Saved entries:
+---+
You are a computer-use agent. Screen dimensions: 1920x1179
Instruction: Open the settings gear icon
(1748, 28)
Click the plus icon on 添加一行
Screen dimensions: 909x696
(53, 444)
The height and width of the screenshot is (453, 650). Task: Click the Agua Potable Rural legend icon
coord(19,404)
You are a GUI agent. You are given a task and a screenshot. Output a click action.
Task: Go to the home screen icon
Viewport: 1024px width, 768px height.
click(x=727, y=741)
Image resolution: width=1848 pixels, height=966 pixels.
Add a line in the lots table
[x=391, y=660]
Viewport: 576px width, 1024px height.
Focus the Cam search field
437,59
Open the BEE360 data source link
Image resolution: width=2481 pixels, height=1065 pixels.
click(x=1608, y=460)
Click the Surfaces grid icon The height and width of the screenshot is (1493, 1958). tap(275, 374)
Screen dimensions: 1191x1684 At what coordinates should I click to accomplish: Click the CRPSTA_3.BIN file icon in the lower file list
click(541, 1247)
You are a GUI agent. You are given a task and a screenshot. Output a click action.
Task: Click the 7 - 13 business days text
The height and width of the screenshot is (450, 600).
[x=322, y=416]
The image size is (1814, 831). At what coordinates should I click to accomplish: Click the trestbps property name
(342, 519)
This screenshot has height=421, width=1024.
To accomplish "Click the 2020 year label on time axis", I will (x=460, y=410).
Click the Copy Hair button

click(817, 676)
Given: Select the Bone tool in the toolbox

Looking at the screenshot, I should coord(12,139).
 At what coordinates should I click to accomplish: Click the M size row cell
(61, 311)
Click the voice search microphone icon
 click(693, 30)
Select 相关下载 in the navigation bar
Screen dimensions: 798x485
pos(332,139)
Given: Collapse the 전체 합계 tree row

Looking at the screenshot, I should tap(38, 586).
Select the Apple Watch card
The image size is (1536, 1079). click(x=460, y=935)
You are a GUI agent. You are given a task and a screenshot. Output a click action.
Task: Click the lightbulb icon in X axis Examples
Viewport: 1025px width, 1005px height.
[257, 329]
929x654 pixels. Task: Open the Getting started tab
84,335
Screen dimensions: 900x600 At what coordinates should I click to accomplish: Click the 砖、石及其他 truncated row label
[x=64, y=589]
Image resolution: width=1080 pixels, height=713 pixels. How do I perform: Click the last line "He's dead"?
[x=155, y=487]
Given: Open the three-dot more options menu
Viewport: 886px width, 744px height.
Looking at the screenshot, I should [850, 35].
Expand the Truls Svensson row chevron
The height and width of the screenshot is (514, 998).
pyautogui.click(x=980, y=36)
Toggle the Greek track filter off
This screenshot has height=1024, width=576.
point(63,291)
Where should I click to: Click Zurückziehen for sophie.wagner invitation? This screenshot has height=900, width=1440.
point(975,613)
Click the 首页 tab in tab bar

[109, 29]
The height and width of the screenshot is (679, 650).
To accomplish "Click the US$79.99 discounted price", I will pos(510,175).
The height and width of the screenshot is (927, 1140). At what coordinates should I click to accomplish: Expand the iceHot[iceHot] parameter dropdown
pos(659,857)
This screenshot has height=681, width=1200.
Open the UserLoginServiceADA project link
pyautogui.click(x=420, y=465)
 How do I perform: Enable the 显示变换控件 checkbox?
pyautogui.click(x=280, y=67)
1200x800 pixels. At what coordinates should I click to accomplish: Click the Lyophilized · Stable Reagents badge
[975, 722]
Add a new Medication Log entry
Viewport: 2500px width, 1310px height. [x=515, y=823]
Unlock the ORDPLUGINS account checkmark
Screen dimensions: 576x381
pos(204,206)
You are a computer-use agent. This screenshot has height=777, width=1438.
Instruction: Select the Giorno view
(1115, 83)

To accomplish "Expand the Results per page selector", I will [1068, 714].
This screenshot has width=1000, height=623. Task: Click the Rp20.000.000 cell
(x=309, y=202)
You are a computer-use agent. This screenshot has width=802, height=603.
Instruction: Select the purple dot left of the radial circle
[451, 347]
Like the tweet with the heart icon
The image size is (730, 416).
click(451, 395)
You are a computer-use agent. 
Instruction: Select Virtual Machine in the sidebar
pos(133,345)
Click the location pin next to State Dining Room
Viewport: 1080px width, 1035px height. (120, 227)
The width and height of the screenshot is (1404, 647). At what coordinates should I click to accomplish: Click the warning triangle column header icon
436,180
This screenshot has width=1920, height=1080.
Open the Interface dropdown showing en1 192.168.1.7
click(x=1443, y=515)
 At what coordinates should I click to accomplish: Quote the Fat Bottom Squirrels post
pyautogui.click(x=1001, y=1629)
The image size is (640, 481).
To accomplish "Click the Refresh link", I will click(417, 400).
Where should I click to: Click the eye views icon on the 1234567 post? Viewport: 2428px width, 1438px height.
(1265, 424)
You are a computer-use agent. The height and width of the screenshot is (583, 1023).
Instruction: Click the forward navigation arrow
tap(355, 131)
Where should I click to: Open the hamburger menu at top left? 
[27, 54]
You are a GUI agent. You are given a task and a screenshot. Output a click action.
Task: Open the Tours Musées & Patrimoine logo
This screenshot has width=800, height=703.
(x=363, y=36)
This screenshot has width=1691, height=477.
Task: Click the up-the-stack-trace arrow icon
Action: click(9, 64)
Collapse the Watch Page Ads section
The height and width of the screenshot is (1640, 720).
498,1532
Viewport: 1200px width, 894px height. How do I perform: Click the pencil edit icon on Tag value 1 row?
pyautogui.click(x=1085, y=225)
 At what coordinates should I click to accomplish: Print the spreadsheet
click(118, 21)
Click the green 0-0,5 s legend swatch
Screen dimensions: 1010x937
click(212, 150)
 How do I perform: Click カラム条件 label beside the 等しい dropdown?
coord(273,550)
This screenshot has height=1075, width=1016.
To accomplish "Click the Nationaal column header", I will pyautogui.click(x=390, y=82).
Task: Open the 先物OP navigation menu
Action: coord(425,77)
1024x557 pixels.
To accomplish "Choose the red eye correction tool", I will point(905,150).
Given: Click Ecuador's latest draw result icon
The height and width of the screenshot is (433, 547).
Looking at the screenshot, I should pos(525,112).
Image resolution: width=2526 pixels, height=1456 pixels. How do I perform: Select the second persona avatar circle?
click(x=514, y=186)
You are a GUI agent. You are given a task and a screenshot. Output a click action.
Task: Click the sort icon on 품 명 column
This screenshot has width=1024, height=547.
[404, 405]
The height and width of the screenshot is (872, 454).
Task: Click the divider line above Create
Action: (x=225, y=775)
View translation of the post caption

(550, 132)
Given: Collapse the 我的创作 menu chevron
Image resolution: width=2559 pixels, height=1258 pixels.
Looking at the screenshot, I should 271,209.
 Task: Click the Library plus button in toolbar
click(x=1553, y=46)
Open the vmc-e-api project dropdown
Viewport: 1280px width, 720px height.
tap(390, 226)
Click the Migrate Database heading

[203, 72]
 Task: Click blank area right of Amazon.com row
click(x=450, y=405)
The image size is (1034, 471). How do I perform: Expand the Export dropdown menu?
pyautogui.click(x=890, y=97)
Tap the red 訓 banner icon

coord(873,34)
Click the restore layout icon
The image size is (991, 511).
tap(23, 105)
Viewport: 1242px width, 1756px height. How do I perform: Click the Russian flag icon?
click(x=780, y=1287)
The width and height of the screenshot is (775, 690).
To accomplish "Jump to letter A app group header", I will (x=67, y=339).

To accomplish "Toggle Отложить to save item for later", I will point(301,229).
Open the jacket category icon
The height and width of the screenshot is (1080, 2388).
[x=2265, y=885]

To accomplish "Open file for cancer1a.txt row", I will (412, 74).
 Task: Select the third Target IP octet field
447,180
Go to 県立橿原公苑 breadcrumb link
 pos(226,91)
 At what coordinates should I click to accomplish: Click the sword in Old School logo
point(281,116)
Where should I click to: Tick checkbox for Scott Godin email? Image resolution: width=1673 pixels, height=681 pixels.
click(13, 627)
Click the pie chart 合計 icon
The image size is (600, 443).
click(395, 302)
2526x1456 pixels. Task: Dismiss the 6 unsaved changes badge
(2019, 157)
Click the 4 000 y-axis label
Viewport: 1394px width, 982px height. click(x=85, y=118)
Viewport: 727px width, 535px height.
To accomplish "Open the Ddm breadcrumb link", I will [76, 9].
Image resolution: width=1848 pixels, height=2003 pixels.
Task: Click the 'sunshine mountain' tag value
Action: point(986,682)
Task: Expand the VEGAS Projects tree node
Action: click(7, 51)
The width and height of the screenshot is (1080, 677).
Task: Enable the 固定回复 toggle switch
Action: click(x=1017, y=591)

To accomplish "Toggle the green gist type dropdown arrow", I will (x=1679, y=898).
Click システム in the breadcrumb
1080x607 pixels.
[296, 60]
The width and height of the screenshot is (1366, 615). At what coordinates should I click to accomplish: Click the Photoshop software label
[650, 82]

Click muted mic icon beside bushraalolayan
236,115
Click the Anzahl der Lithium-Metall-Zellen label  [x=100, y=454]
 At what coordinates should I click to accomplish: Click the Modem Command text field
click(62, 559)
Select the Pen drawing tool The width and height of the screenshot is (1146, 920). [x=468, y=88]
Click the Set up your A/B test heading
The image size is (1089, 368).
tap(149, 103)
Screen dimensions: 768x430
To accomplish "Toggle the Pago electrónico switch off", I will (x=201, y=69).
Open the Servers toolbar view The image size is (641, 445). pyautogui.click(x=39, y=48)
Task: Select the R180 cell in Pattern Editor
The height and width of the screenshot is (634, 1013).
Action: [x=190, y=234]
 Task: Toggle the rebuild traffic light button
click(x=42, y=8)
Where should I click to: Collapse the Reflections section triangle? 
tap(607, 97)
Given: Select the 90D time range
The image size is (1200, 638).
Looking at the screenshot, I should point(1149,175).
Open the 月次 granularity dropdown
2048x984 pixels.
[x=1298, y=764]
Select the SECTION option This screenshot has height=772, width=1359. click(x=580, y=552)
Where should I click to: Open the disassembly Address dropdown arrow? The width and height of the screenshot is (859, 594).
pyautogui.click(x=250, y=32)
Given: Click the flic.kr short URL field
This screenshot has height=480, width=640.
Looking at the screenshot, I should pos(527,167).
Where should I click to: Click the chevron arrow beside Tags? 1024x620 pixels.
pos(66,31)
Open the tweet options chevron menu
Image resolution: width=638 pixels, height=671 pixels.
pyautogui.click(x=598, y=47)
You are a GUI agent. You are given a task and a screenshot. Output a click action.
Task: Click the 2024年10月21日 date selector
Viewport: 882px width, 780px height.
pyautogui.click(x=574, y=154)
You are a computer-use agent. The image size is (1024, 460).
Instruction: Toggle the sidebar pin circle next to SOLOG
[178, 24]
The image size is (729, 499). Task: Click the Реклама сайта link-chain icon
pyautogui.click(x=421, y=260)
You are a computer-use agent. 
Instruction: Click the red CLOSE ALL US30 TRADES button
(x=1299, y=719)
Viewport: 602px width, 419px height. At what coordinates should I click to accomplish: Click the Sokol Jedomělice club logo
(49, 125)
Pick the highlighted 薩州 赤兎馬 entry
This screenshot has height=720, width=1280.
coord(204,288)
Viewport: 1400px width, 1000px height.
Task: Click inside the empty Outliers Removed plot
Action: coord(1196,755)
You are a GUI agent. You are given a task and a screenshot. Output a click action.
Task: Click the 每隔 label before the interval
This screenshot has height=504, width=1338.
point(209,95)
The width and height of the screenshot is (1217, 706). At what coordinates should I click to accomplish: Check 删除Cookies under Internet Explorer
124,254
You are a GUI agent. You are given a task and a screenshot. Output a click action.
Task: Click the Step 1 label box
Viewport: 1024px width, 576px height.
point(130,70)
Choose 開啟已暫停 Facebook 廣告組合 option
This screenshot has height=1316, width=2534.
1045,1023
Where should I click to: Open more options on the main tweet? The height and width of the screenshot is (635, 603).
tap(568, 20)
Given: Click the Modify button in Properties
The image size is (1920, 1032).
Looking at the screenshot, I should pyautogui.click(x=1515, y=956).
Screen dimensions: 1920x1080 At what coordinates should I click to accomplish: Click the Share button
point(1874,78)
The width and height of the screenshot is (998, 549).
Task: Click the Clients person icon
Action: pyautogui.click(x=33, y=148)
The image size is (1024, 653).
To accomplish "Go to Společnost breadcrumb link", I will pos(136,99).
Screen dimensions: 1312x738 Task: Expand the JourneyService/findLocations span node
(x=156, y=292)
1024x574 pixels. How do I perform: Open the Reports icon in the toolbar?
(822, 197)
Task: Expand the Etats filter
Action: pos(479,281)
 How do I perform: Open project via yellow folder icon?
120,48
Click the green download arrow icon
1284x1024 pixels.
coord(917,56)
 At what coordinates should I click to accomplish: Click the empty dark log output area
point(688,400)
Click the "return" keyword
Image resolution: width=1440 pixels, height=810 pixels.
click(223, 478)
+---+
§ Do this
Format the part of the records that opens with the line containing "Click the location" and closes with the line containing "pyautogui.click(x=1085, y=225)" as a JSON list of strings, one string per line with both end lines included and blank lines left out.

§ Exercise response
[
  "Click the location pin next to State Dining Room",
  "Viewport: 1080px width, 1035px height. (120, 227)",
  "The width and height of the screenshot is (1404, 647). At what coordinates should I click to accomplish: Click the warning triangle column header icon",
  "436,180",
  "This screenshot has width=1920, height=1080.",
  "Open the Interface dropdown showing en1 192.168.1.7",
  "click(x=1443, y=515)",
  " At what coordinates should I click to accomplish: Quote the Fat Bottom Squirrels post",
  "pyautogui.click(x=1001, y=1629)",
  "The image size is (640, 481).",
  "To accomplish \"Click the Refresh link\", I will click(417, 400).",
  "Where should I click to: Click the eye views icon on the 1234567 post? Viewport: 2428px width, 1438px height.",
  "(1265, 424)",
  "You are a computer-use agent. The height and width of the screenshot is (583, 1023).",
  "Instruction: Click the forward navigation arrow",
  "tap(355, 131)",
  "Where should I click to: Open the hamburger menu at top left? ",
  "[27, 54]",
  "You are a GUI agent. You are given a task and a screenshot. Output a click action.",
  "Task: Open the Tours Musées & Patrimoine logo",
  "This screenshot has width=800, height=703.",
  "(x=363, y=36)",
  "This screenshot has width=1691, height=477.",
  "Task: Click the up-the-stack-trace arrow icon",
  "Action: click(9, 64)",
  "Collapse the Watch Page Ads section",
  "The height and width of the screenshot is (1640, 720).",
  "498,1532",
  "Viewport: 1200px width, 894px height. How do I perform: Click the pencil edit icon on Tag value 1 row?",
  "pyautogui.click(x=1085, y=225)"
]